# start of DATA ROWS

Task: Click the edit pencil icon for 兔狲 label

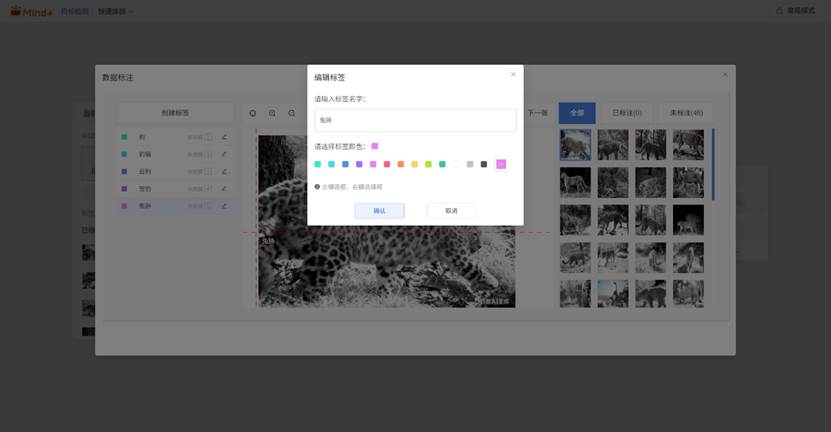Action: (x=224, y=206)
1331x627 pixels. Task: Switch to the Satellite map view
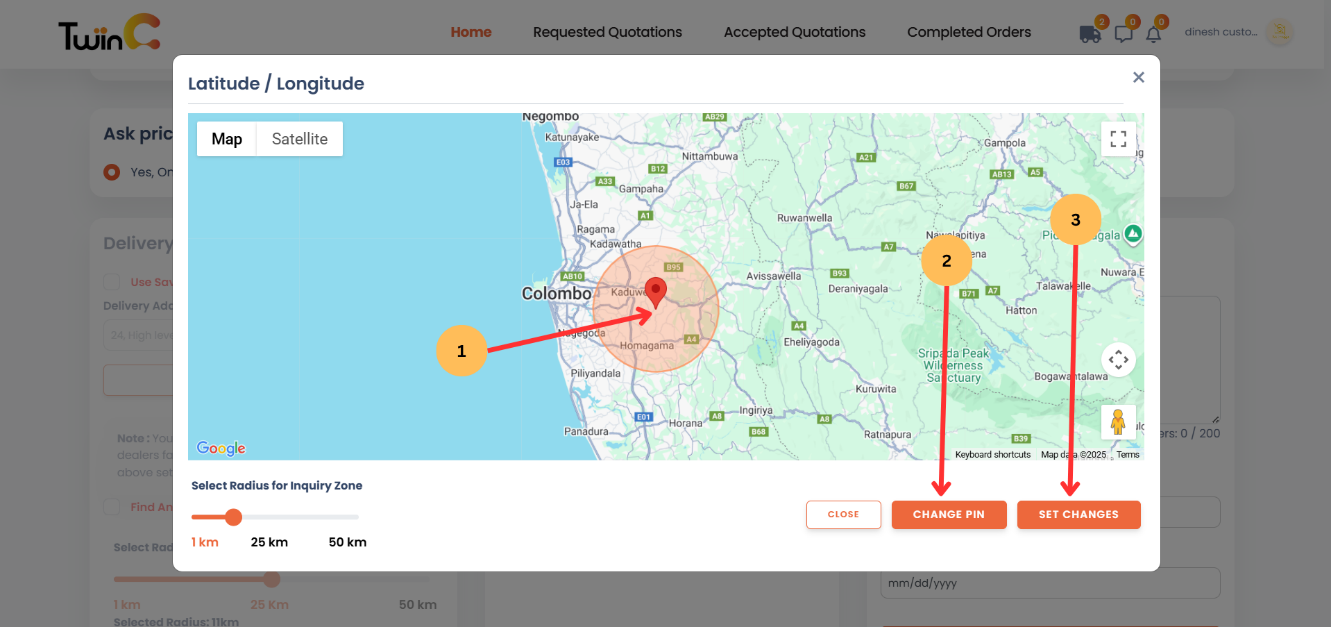[x=298, y=139]
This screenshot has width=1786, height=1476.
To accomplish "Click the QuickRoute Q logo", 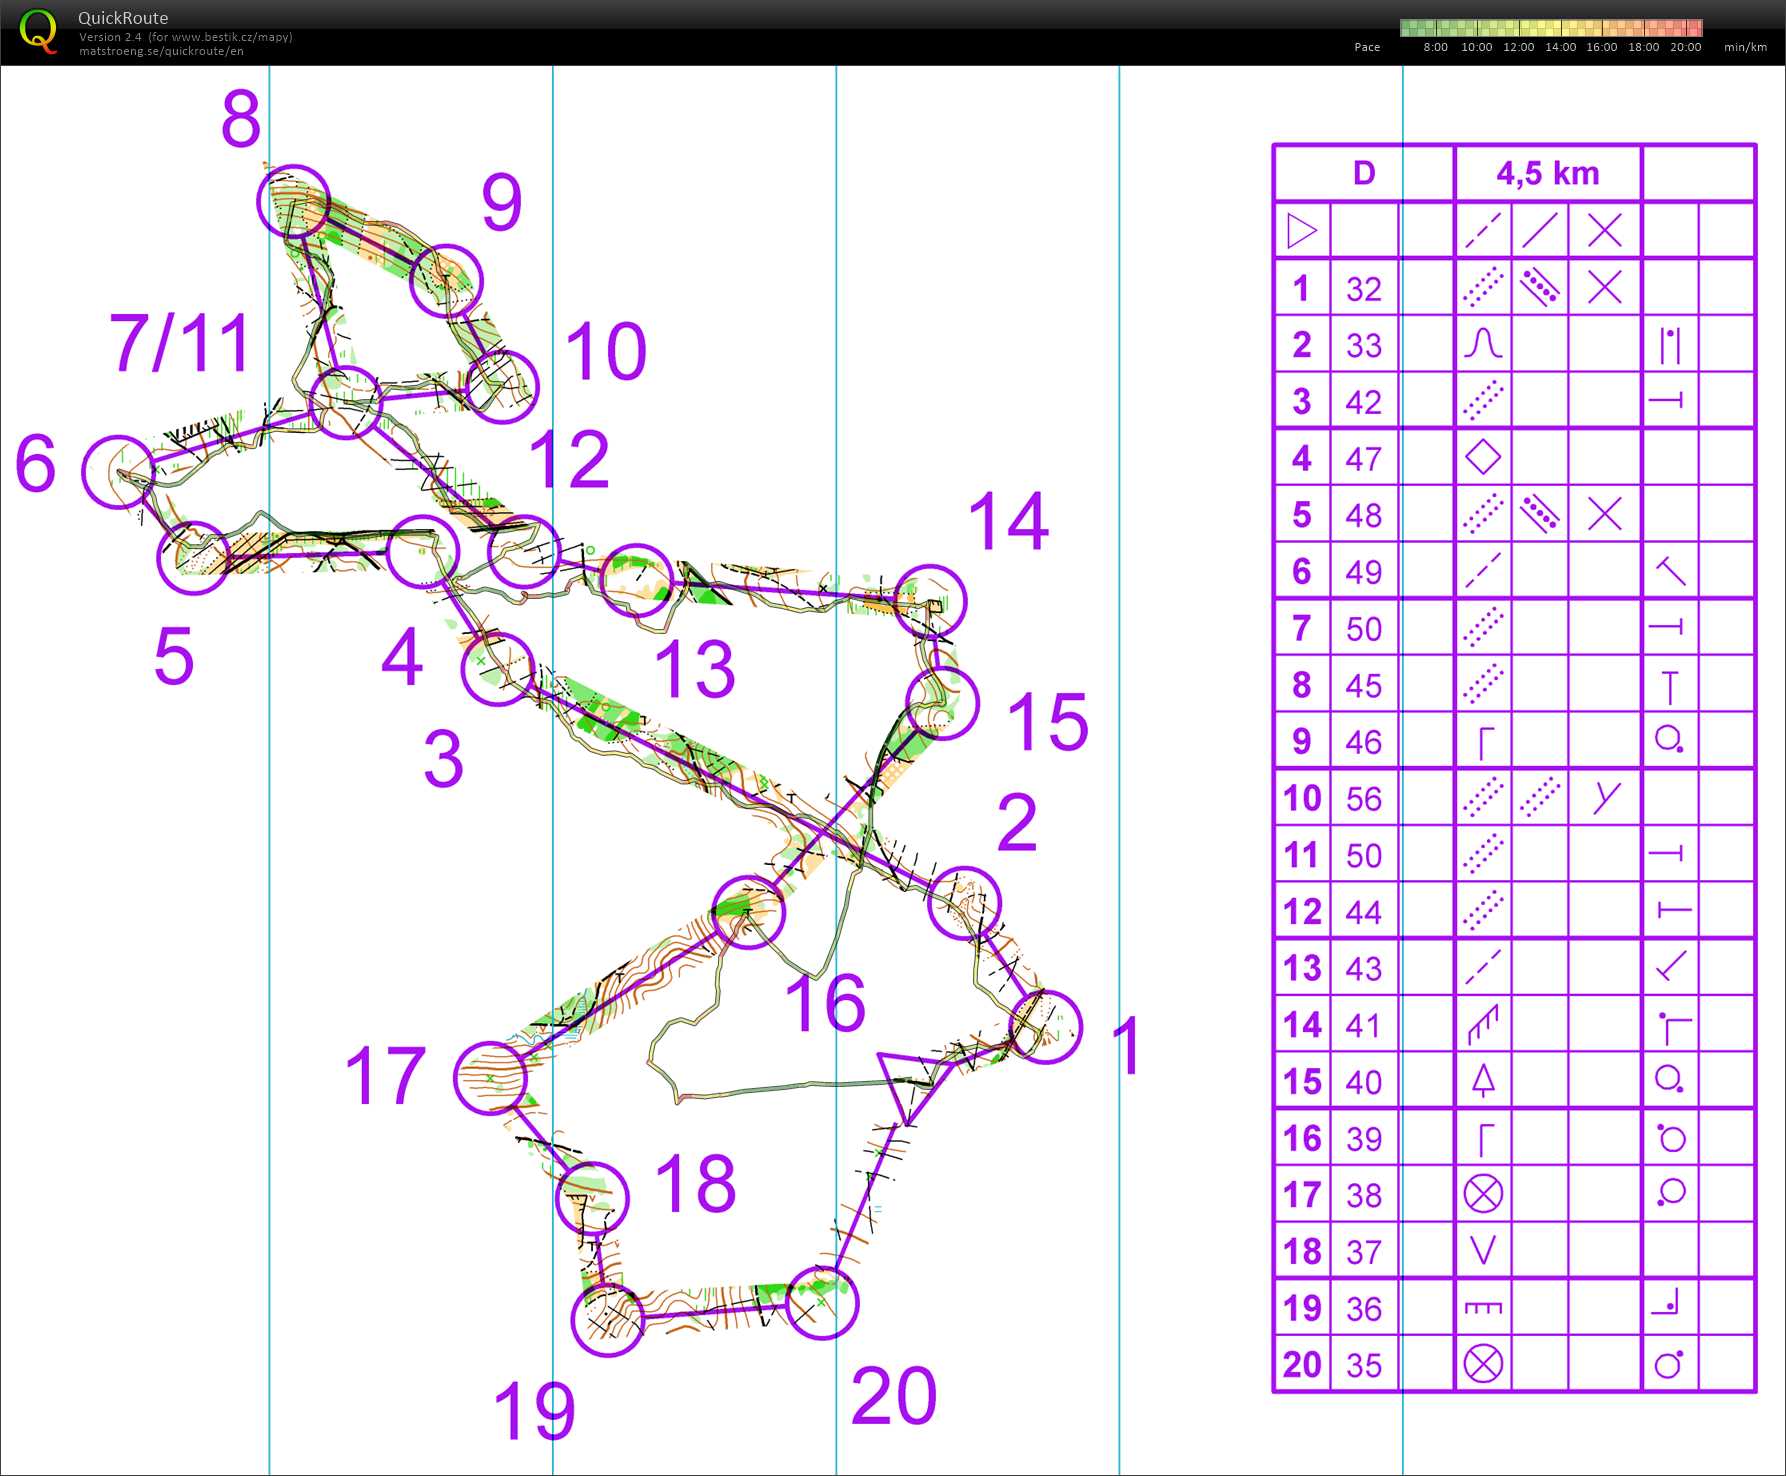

# end of DATA ROWS

*WRITTEN REQUEST*
Render the records above as a Markdown table with the columns Number and Text, giving each nonblank line its own numbered row and skipping blank lines. Omit the pictures from the table.

*SOLUTION TO THE PROBLEM*
| Number | Text |
|---|---|
| 1 | Task: Click the edit pencil icon for 兔狲 label |
| 2 | Action: (x=224, y=206) |
| 3 | 1331x627 pixels. Task: Switch to the Satellite map view |
| 4 | [x=298, y=139] |
| 5 | This screenshot has width=1786, height=1476. |
| 6 | To accomplish "Click the QuickRoute Q logo",  |